┌─ SOURCE TEXT

Although paying for tuition was a roadblock, Starling made the decision to enroll at Victoria College in Fall 2021. She and her boyfriend are raising their daughter, Gabriella Rocha (3), so she wanted to return to college to make a better life for her family and set a good example for her.

“As I was starting over at 27 years old, college was something I was thinking about and looking into,” she said. “Then, a couple of other people who had gone back to school later in life were talking to me about how it was good for them. They thought it would be a good option for me.

“When I looked into it, everything aligned. I thought, ‘I’m going to go back to college. It will be a great step for me, starting over completely and getting a degree so I can do something with it later.”

Starling, who is taking several online courses at VC, is on track to graduate with an Associate of Arts in December. She plans to continue on to the University of Houston-Victoria to pursue a degree in communications or communications design.

“I really like the design aspect,” she said. “I’d like to design something for brands or do social media design for a company’s marketing.”

Starling, who works as an admissions outreach coordinator for Martinsburg College, grew up in the small town of Carney, Oklahoma. Her father died of a heart attack when she was seven years old.

“My mother raised my younger sister and me by herself, mostly, with some help from others when needed,” she said. “Despite growing up in a single-parent household, I never saw myself as someone who had less than others. My mother worked hard to provide all the things we needed and most of what we wanted.”

After graduating from high school third in her class of 14 students, Starling enrolled at Northern Oklahoma College as an early childhood education major and first-generation college student. She dropped out in her second semester, got married and moved to Kansas, then to Victoria with her ex-husband.

“I had been wanting to go back to school for a while,” she said. “I had looked into it a couple of times when I was still married, but it was never the right time. There were always a lot of things going on.

“Victoria College has been such a great experience; everything about it has been great for me. When I went to college the first time, it felt like I had to go. This time felt much easier because I wanted to go.”

Starling benefits from being a member of VC’s KEY Center, a TRIO Student Support Services Program funded by the U.S. Department of Education, which provides an academically enriching and supportive environment for low-income, disabled and first-generation college students.

“I started going in there, talking to them, and taking advantage of all of the awesome things they do,” she said. “You can go in there and sit and do your homework, which I did multiple times when I needed somewhere to go and focus without anybody else around. They also offer tutoring. The KEY Center helped me out a lot.”

In June, Starling lost her mother to lung cancer, but she continued to work towards her degree while coping with her loss.

“She was in Oklahoma, and I had to deal with it from here,” she said. “My mother was always such a huge supporter of me and anything I wanted to do in life, so I want to make her proud, as well.”

Starling plans to participate in VC’s Spring Commencement Ceremony before moving on to UHV.

“I want to be able to show my daughter that it does not matter what life throws at you or how hard things seem at times, that if you work hard and strive to get to where you want to be, it does not matter how long it takes,” she said. “I want her to see that her mother did everything to make a better life for her and the two of us.”

As a result of sharing her journey, Starling recently earned a $1,000 scholarship as one of four winners of VC’s “What’s Your Story?” essay contest. No matter where her journey takes her, she knows that she will always be grateful for her time at Victoria College.

“I have learned so many valuable lessons, read many interesting books, and have begun to find out who I am as a person, aside from being someone's spouse, mother, daughter or friend,” she said.

“The knowledge I obtained throughout the last two years is insurmountable, and I am not sure where I would be in life had I not chosen to take a leap of faith and enroll back in college.”

└─

WHAT YOU HAVE TO DO – Repeat the article above, beginning at the words "Starling plans to" and stopping after "at Victoria College.", with "essay contest" replaced by "writing contest".

┌─ DATASET EXCERPTS

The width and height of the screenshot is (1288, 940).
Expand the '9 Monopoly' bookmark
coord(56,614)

└─
┌─ DATASET EXCERPTS

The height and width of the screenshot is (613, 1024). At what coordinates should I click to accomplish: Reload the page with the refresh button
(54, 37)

└─

WRITTEN SOLUTION –
Starling plans to participate in VC’s Spring Commencement Ceremony before moving on to UHV.

“I want to be able to show my daughter that it does not matter what life throws at you or how hard things seem at times, that if you work hard and strive to get to where you want to be, it does not matter how long it takes,” she said. “I want her to see that her mother did everything to make a better life for her and the two of us.”

As a result of sharing her journey, Starling recently earned a $1,000 scholarship as one of four winners of VC’s “What’s Your Story?” writing contest. No matter where her journey takes her, she knows that she will always be grateful for her time at Victoria College.